15. La société Novo Nordisk peut en outre se prévaloir, pour chacune de ces huit factures d’une créance de 40 euros présentant un caractère non sérieusement contestable au sens des dispositions de l’article R. 541-1 du code de justice administrative, soit un montant global de 320 euros.

Sur l’injonction :

16. S’agissant d’une condamnation à verser une somme d’argent, la présente ordonnance n’implique aucune mesure d’exécution au sens de l’article L. 911-1 du code de justice administrative et, par suite, les conclusions tendant à ce que cette injonction soit assortie d’une astreinte doivent être rejetées.

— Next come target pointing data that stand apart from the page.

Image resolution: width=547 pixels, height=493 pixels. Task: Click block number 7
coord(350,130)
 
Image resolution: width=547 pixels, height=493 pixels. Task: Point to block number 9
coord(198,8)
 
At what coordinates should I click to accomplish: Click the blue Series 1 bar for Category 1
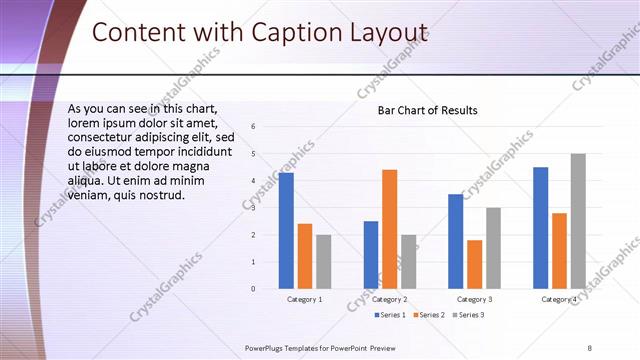[286, 231]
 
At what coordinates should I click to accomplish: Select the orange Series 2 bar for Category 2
[389, 229]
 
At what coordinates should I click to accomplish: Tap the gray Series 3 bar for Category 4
[578, 221]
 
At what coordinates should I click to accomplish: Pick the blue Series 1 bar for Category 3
[455, 241]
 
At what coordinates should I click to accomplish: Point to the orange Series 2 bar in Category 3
[474, 264]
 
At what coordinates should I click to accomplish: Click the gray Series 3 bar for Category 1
[323, 262]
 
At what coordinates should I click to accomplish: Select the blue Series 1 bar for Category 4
[540, 228]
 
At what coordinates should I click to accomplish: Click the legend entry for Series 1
[390, 315]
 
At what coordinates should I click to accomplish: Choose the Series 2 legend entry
[428, 315]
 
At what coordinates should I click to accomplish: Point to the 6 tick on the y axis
[254, 127]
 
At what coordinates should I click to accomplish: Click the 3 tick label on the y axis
[254, 208]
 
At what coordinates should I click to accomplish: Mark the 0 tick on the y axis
[254, 289]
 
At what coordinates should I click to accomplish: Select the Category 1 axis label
[305, 299]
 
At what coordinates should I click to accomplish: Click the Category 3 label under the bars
[474, 299]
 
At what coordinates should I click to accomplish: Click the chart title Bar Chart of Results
[427, 110]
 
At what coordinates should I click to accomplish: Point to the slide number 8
[590, 347]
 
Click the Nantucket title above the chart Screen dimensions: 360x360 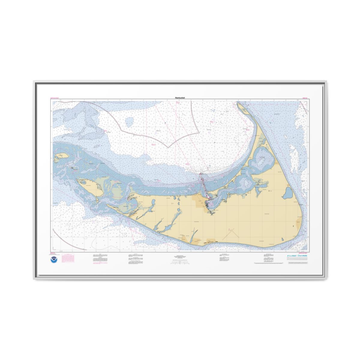pyautogui.click(x=180, y=98)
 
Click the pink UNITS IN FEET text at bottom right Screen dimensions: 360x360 pyautogui.click(x=305, y=253)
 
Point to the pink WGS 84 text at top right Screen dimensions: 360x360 pyautogui.click(x=306, y=98)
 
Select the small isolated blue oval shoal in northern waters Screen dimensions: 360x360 pyautogui.click(x=129, y=121)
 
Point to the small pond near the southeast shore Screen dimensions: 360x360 pyautogui.click(x=283, y=239)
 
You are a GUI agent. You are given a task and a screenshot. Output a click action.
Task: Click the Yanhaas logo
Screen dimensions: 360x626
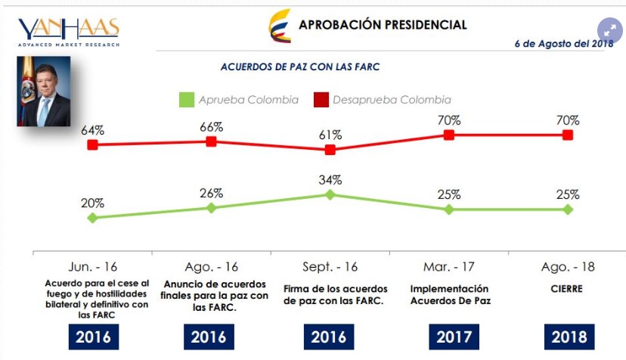point(69,31)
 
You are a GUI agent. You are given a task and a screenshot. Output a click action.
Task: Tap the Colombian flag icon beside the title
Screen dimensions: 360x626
point(280,26)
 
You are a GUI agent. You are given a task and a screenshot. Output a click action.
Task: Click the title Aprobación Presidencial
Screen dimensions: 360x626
point(383,24)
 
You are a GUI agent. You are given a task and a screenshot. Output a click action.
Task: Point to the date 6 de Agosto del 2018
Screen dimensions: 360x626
point(563,44)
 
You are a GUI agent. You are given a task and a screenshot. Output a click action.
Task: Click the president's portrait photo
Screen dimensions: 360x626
point(43,90)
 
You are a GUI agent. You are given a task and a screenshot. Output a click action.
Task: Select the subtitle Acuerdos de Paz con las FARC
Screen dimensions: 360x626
point(299,67)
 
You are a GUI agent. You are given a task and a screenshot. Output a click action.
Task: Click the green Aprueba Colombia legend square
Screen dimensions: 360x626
point(187,100)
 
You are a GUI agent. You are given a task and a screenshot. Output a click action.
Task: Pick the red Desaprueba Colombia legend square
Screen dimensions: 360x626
point(321,100)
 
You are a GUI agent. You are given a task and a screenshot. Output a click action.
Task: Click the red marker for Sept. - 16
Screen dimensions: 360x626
point(330,150)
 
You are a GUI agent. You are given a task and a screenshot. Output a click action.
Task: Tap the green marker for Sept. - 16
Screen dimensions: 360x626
point(330,194)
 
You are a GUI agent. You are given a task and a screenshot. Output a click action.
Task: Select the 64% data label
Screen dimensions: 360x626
point(92,129)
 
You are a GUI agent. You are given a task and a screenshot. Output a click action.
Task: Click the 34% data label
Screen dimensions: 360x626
point(330,180)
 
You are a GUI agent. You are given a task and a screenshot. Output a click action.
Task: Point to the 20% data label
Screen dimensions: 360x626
point(92,203)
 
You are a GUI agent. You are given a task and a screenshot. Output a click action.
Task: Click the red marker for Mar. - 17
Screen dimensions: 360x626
point(449,135)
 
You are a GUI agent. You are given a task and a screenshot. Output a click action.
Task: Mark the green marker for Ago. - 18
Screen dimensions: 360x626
point(568,209)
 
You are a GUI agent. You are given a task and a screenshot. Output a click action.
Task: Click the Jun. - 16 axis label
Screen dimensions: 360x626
point(92,267)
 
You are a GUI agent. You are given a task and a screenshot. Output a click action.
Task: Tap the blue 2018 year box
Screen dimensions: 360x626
point(568,337)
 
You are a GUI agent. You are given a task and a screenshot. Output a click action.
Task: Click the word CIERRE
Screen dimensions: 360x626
point(567,289)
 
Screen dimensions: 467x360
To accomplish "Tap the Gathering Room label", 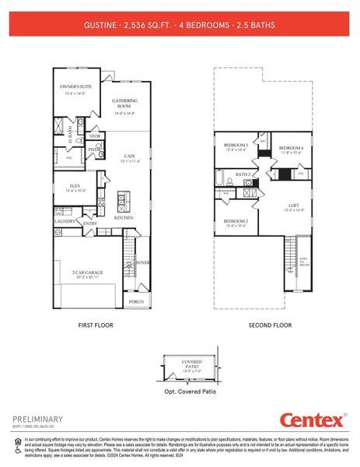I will tap(125, 103).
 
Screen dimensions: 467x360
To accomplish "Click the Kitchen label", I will tap(124, 218).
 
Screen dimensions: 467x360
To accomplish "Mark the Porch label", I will tap(136, 301).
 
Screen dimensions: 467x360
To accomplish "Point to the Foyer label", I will tap(143, 262).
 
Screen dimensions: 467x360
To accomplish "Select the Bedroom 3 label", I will tap(236, 146).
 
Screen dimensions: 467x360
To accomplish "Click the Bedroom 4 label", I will tap(291, 148).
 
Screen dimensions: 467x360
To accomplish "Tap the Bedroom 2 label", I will tap(235, 223).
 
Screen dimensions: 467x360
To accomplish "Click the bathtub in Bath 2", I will tap(223, 182).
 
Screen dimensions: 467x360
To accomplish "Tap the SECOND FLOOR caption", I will tap(270, 325).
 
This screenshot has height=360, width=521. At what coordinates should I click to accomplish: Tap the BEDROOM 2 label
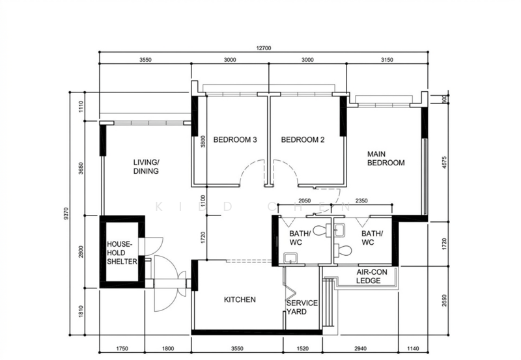click(x=302, y=140)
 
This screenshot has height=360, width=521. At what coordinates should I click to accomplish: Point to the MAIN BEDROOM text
click(x=386, y=159)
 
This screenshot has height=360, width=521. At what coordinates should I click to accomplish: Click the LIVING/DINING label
click(x=147, y=167)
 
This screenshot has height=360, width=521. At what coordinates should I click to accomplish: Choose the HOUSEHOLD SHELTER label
click(x=122, y=253)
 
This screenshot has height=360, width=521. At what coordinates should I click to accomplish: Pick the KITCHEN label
click(x=240, y=300)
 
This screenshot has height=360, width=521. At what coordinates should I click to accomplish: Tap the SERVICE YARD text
click(x=302, y=307)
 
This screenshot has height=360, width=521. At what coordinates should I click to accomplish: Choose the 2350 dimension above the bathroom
click(x=361, y=202)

Il appartiendra à la société requérante, le cas échéant, de poursuivre l’exécution de la présente ordonnance selon la procédure de paiement forcé applicable.

Sur les frais d’instance :

17. Les dispositions de l’article L. 761-1 du code de justice administrative font obstacle à ce qu’il soit mis à la charge de la société Novo Nordisk, qui n’est pas la partie perdante dans la présente instance, le versement de la somme demandée à ce titre par le CHUM.

18. Il y a lieu, dans les circonstances de l’espèce et sur le fondement des mêmes dispositions, de mettre à la charge du CHUM la somme de 1 500 euros à verser à la société Novo Nordisk au titre des frais exposés par elle et non compris dans les dépens.


O R D O N N E :


Article 1er : Le CHUM versera à la société Novo Nordisk la somme provisionnelle de 42 220,50 euros correspondant aux factures impayées T240111520, T240113043, T240114050, T240114055, T240211366, T240212202 et T240212206, sous réserve de paiements complémentaires intervenus postérieurement.

Article 2 : Le CHUM versera à la société Novo Nordisk la somme provisionnelle correspondant aux intérêts moratoires dus sur les sept factures impayées et la facture payée tardivement, dans les conditions fixées au point 14 de la présente ordonnance, sous réserve des paiements déjà intervenus.

Article 3 : Le CHUM versera à la société Novo Nordisk la somme provisionnelle de 320 euros au titre de l’indemnité forfaitaire pour frais de recouvrement des huit factures.

Article 4 : Le CHUM versera à la société Novo Nordisk la somme de 1 500 euros sur le fondement de l’article L. 761-1 du code de justice administrative.

Article 5 : Le surplus des conclusions des parties est rejeté.

Article 6 : La présente ordonnance sera notifiée à la société Novo Nordisk et au centre hospitalier universitaire de Martinique.


Fait à Schœlcher, le 25 octobre 2025.


Le juge des référés,




J-M. Laso


La République mande et ordonne au préfet de la Martinique, en ce qui le concerne ou à tous commissaires de justice à ce requis en ce qui concerne les voies de droit commun contre les parties privées, de pourvoir à l'exécution de la présente décision.